1年前には新型コロナウイルスの脅威を誰も知ることができず、世界経済はほぼ順調に推移するだろうと予測されていました。日本ではオリンピック・パラリンピックの開催により、世界中から観光客が押し寄せて、インバウンド需要による景気拡大が期待されていました。しかし新型コロナウイルスの猛威により世界経済は真逆の方向に進みました。
日本でもその影響は甚大であり、今年の1月7日には感染第3波による再度の緊急事態宣言が発出されました。
1.今年の経済は?
新型コロナウイルスのワクチンが開発され、イギリスやアメリカなどではワクチン接種が始まっています。日本でも2月末あたりから接種が始められるように政府は米ファイザー社などの製薬会社に働きかけているようです。しかし、このワクチンによる感染者数減少の効果が表れるのは今年半ば以降で、あと半年は少なくてもこのような経済活動の停滞が続くと見られ、1月~3月期の景気判断ではGDPを2.4%ほど押し下げると予想されています。
2.オリンピック・パラリンピックは開催される?
「新型コロナウイルスの影響は全世界に広がり、その収束は見えていません。
このような状況下でオリンピック・パラリンピックは本当に開催されるのだろうかと危惧されます。半年後に先進国でワクチン接種による感染者の減少がみられたとしても感染前の様には戻りません。また新興国ではほとんど期待できません。
それでも競技選手のため開催されるかもしれませんが、無観客か観客人数を少なく限定するでしょうから、もともと期待していたインバウンド需要は見込めません。
3. 株価の動向は?
しかしながら、日経平均株価はバブル崩壊後30年ぶりの最高値を更新して3万円台に迫ろうとしています。アメリカのダウ平均株価やナスダック指数も連日大幅に上昇し、これまた史上最高値を更新しています。なぜこのような経済状況のなかで株価が上昇しているかの最大の原因は、世界中の中央銀行による金融緩和にあると思われます。

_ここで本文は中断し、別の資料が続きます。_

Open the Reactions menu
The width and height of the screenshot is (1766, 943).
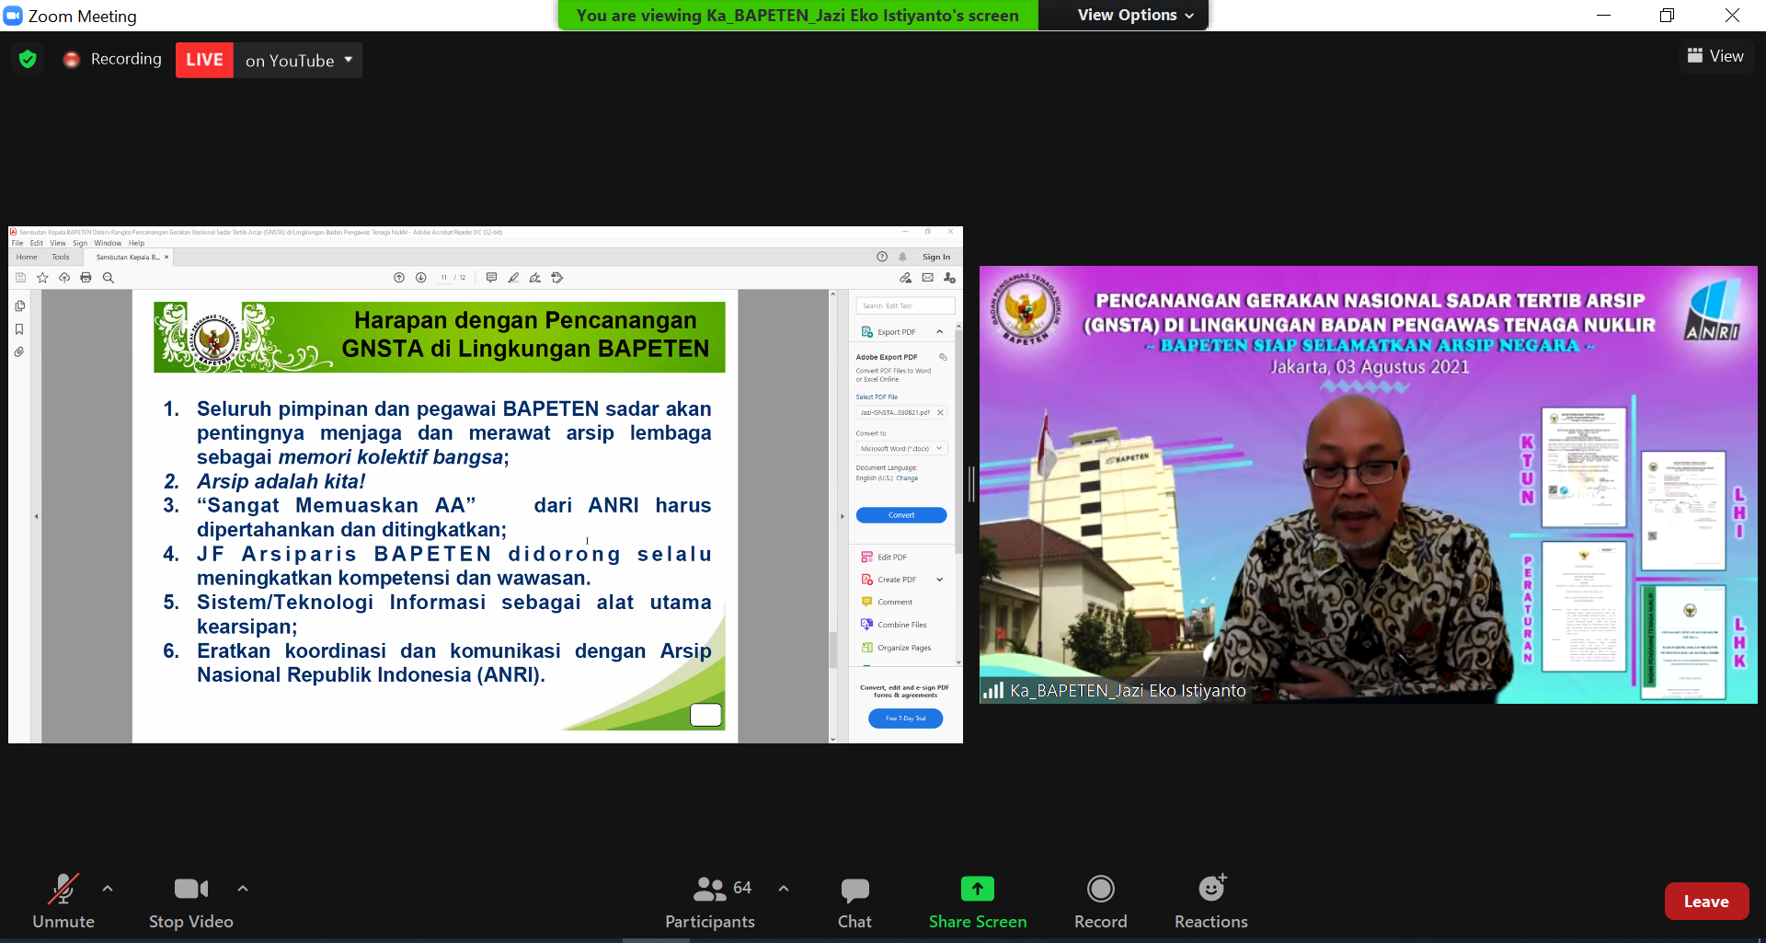pyautogui.click(x=1210, y=901)
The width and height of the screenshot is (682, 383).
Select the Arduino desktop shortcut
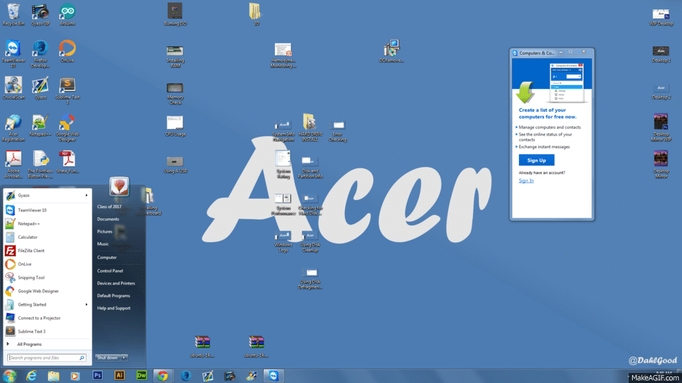tap(67, 12)
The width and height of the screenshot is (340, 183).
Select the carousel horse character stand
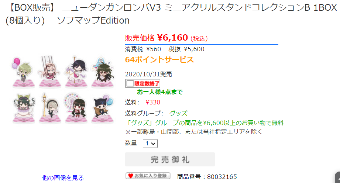click(76, 72)
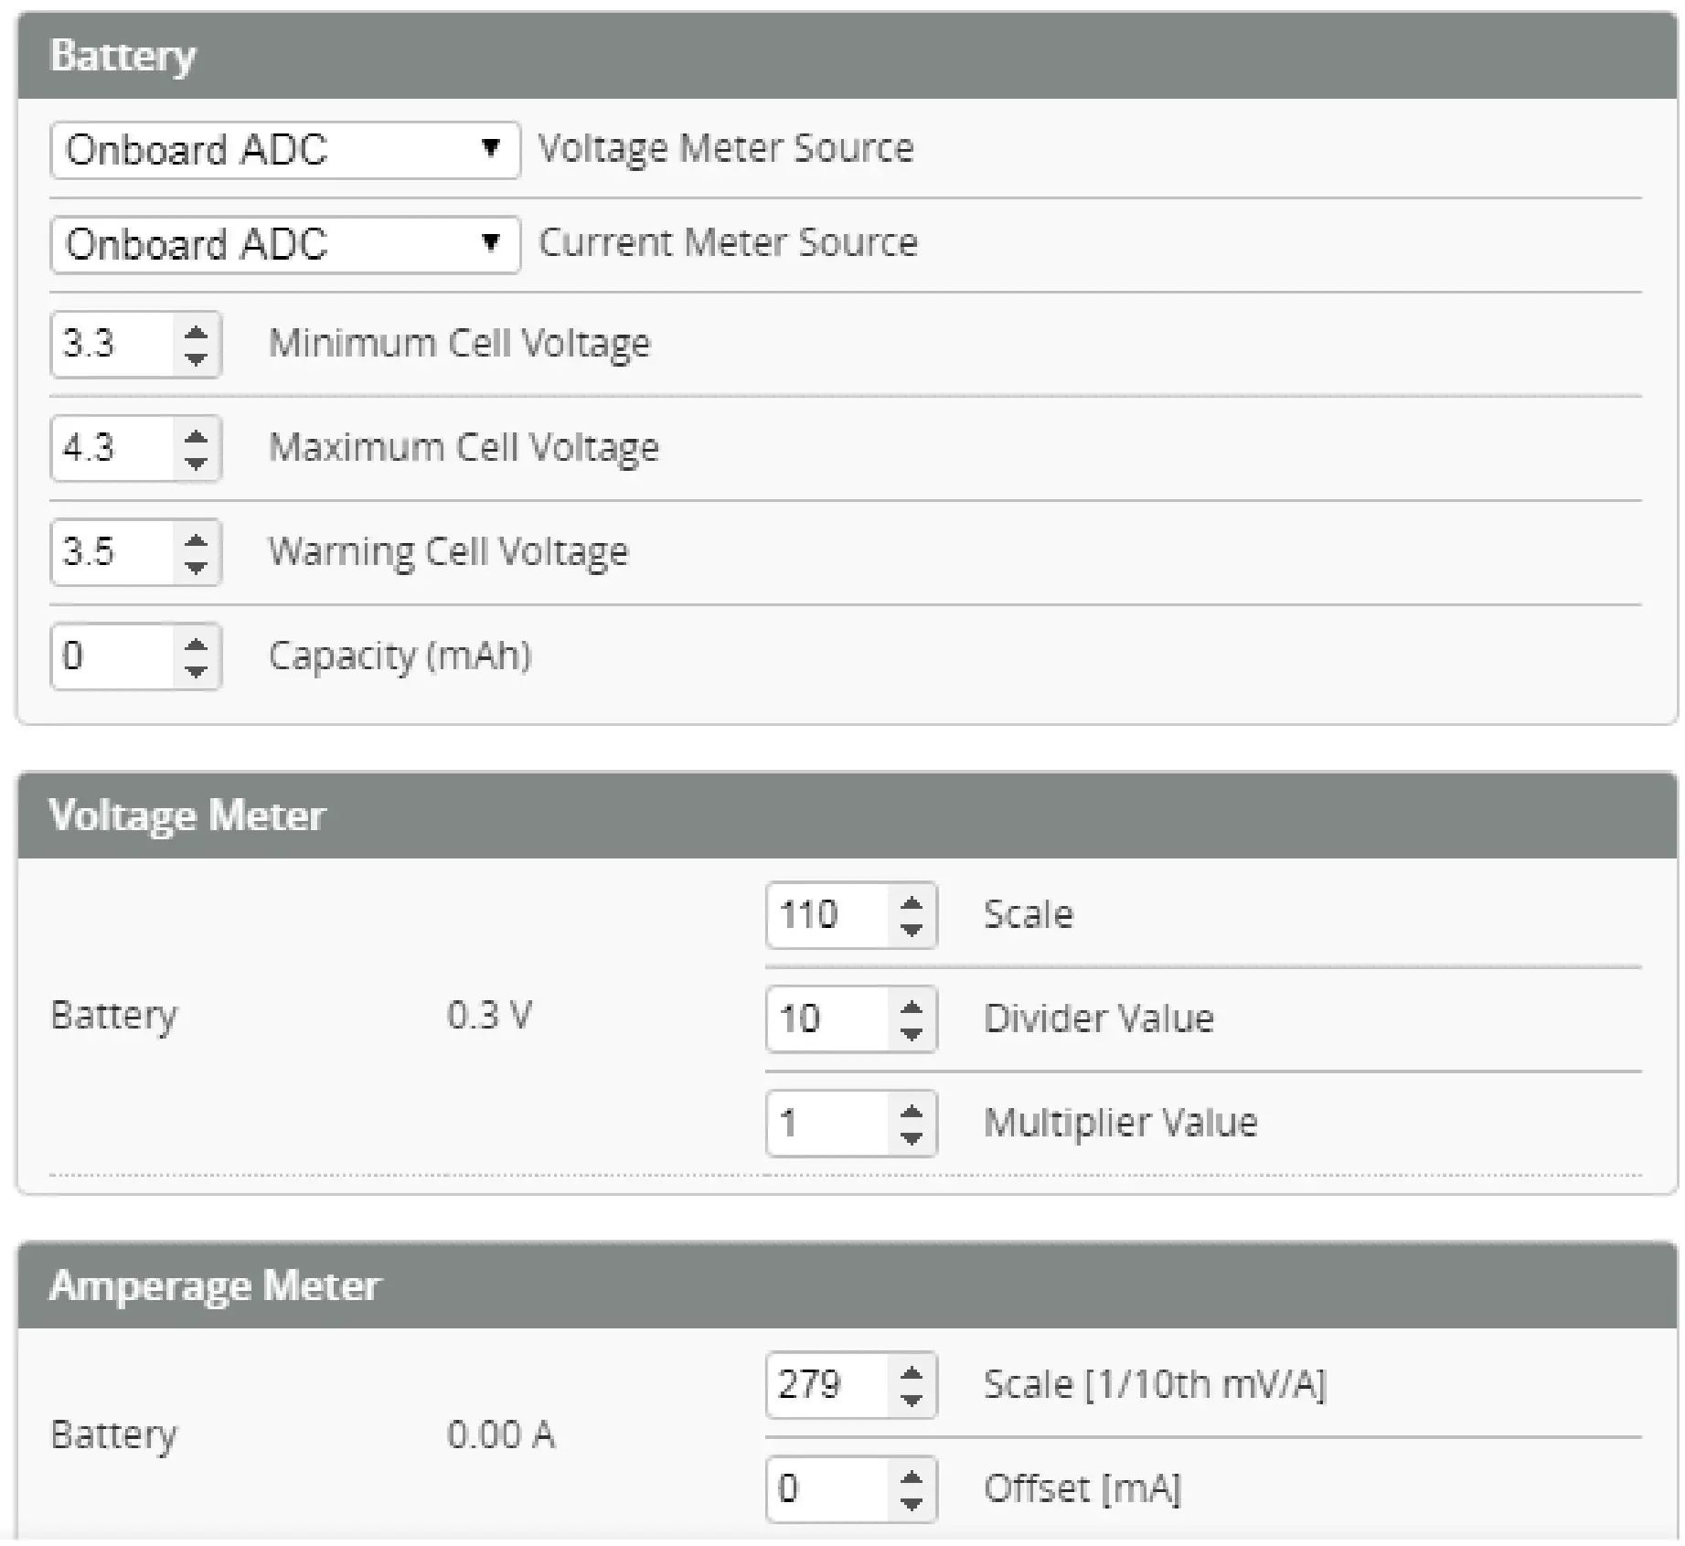Click the Capacity input field
1685x1546 pixels.
click(110, 656)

市場金利をゼロやマイナスにして資金を借りやすくし、かつ債券やETFを大量に購入することで市場にお金を大量にバラまいています。この有り余るお金で内外の機関投資家や投資会社などが株購入へと向かっているのです。今年の株価の動向を占うと、年の初めでピークアウトしてやや調整し、後半にはさらに株高になるのではないかと思います。
4. DXの普及とグリーン化技術への期待
このようなコロナ禍にあっても、DX(デジタルトランスフォーメーション)の普及やグリーン化技術へは期待が持てます。政府はデジタル庁を設立してDXの普及を一気に促進する構えで、テレワークやリモートオフィスなどのIT環境も整っていくと思われます。またグリーン化技術としてはCO2削減によるEV車へのシフト、プラスチックごみのリサイクル技術などが注目されています。